→ Task details: Pick out every line below that contains the word "accomplish", and copy each one in full.

[Listing start]

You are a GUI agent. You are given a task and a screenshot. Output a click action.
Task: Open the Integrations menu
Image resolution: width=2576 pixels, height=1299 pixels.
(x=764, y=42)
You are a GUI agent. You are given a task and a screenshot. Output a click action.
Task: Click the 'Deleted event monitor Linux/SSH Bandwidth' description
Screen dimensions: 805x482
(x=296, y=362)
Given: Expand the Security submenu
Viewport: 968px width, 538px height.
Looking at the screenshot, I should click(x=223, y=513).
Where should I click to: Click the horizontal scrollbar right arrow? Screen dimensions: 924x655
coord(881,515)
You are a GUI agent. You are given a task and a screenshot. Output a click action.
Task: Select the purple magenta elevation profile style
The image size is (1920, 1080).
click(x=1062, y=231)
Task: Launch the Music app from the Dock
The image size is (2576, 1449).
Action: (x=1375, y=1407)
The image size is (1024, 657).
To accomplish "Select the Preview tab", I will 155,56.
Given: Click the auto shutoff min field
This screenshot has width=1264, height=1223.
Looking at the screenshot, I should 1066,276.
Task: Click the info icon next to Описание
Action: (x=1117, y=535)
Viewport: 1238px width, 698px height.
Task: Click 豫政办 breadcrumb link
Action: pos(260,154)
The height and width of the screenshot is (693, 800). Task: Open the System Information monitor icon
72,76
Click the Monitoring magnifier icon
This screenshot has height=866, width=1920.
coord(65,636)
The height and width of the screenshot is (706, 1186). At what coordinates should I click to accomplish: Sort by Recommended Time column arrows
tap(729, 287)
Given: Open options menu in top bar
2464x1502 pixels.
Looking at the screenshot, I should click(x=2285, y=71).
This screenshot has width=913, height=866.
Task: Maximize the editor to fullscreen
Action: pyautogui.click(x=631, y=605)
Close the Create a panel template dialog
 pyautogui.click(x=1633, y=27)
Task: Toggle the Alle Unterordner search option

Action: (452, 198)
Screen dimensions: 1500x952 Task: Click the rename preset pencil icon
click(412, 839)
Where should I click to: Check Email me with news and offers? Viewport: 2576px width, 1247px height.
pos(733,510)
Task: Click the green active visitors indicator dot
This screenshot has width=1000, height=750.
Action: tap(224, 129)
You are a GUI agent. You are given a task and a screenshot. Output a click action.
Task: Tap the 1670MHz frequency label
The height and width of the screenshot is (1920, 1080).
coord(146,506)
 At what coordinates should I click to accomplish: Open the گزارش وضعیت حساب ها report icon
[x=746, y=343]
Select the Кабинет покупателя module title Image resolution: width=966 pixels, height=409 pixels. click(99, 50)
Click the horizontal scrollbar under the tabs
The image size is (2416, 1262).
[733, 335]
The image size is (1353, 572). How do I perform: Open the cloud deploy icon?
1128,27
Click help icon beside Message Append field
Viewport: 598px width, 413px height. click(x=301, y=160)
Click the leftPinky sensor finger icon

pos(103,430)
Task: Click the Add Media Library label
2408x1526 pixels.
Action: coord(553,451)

[Listing end]

→ Response below:
To accomplish "Select the Preview tab", I will 155,56.
The height and width of the screenshot is (706, 1186). At what coordinates should I click to accomplish: Sort by Recommended Time column arrows
 At what coordinates should I click to accomplish: Open the گزارش وضعیت حساب ها report icon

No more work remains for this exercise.